BEGIN TEXT SECTION
U.S. health regulators on Wednesday approved a drug to treat a rare and aggressive form of non-Hodgkin lymphoma developed by Johnson & Johnson and Pharmacyclics Inc, becoming the second drug that had received the FDA’s new breakthrough therapy designation to gain approval.
The drug, to be sold under the brand name Imbruvica, and known chemically as ibrutinib, was approved to treat mantle cell lymphoma in patients who have received prior treatment with at least one other medicine, such as Celgene Corp’s Revlimid. It works by inhibiting an enzyme needed by the cancer to multiply and spread.
Mantle cell lymphoma, which represents about 6 percent of non-Hodgkin lymphoma cases in the United States, has typically spread to lymph nodes, bone marrow and other organs by the time it is diagnosed, the Food and Drug Administration said.
The FDA earlier this month approved Roche’s Gazyva to treat chronic lymphocytic leukemia (CLL), another type of blood cancer, making it the first drug approved after receiving the breakthrough designation.
The FDA gives a breakthrough designation when it believes a medicine may offer a substantial improvement over existing therapies for serious or life-threatening diseases.
END TEXT SECTION
BEGIN SOURCE DATA
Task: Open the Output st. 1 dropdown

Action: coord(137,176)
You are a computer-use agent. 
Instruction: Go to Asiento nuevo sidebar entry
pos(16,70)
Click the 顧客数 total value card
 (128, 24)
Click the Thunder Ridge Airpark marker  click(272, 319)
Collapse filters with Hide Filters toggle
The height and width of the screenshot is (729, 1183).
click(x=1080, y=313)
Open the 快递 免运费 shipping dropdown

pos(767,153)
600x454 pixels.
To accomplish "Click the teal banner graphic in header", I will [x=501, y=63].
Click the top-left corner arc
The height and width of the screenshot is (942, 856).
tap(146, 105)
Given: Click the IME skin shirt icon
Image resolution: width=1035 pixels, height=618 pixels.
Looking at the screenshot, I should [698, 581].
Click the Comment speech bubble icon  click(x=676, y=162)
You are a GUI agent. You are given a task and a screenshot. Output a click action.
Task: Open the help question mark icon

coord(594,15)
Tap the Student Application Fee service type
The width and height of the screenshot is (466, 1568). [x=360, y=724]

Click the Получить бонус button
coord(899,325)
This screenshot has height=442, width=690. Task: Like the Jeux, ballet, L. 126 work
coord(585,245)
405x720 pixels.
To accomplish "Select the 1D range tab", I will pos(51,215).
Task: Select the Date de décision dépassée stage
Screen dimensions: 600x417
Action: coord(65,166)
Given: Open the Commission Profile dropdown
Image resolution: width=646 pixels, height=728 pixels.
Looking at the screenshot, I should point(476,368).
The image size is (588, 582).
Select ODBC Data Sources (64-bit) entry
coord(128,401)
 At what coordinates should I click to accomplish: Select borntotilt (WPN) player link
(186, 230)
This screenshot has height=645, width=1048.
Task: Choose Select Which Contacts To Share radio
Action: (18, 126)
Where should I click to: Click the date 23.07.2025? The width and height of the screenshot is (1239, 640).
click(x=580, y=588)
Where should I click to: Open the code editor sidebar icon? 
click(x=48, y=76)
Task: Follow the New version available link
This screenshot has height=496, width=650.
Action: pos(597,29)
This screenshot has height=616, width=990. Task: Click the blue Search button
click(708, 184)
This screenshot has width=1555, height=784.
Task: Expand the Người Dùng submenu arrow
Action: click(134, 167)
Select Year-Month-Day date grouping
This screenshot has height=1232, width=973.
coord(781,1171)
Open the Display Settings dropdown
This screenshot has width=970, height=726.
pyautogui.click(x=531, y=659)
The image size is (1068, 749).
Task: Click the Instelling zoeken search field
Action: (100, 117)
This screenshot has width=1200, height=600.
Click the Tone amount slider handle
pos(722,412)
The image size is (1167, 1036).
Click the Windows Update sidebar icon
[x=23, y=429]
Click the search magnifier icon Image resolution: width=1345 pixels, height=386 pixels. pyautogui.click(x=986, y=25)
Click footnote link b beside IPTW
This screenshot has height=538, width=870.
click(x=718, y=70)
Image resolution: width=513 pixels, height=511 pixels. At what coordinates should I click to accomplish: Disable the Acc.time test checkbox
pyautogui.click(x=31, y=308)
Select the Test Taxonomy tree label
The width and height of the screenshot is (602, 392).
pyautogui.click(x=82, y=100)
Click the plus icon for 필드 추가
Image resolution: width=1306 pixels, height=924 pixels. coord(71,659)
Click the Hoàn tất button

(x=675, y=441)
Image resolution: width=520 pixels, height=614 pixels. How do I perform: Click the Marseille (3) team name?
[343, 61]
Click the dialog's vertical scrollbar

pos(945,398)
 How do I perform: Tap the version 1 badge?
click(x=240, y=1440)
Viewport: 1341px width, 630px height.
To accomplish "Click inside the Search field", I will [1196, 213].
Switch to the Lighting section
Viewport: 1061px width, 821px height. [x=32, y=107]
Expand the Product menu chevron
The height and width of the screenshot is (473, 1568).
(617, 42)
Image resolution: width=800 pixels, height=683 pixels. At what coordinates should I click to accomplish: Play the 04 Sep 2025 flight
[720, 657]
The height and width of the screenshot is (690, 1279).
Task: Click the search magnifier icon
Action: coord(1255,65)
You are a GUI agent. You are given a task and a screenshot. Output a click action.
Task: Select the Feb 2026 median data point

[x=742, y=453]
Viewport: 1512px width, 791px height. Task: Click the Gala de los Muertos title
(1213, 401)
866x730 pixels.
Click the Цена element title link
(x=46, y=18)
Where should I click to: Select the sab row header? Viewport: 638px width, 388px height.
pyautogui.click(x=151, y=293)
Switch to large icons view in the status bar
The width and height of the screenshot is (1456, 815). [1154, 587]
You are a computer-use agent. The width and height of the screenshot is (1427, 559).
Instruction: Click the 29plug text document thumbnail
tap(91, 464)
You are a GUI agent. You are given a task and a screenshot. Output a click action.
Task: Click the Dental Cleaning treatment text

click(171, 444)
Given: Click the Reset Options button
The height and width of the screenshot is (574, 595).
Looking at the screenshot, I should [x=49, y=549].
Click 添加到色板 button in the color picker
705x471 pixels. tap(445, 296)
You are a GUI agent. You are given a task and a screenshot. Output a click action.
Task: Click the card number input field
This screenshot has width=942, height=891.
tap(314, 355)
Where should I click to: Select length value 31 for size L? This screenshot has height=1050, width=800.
END SOURCE DATA
CHECK YOUR UNDERSTANDING:
1. According to the Imbruvica article, about what share of non-Hodgkin lymphoma cases in the United States does mantle cell lymphoma make up?
2. List every company named in the Imbruvica article.
3. Carry on the Imbruvica article past its final sentence.

ANSWERS FOR EACH ITEM:
1. About 6 percent.

2. Johnson & Johnson, Pharmacyclics Inc, Celgene Corp, Roche

3.
“The agency worked cooperatively with the companies to expedite the drug’s development, review and approval, reflecting the promise of the breakthrough therapy designation program,” Richard Pazdur, director of the FDA’s Office of Hematology and Oncology Products, said in a statement.
Imbruvica is also awaiting an approval decision to treat CLL, which some analysts believed would come at the same time as the U.S. lymphoma approval.
“This is a relative short-time disappointment versus Wall Street expectations for simultaneous approval in both indications with a broad label,” RBC Capital Markets analyst Michael Yee said in a research note.
Yee, in an email, said RBC is forecasting long-term annual worldwide sales of $5 billion for Imbruvica.
Pharmacyclics shares were up $3.20, or 2.6 percent, at $122.87 on Nasdaq. Shares of Johnson & Johnson were down 85 cents, or 0.9 percent, at $92.71 on the New York Stock Exchange.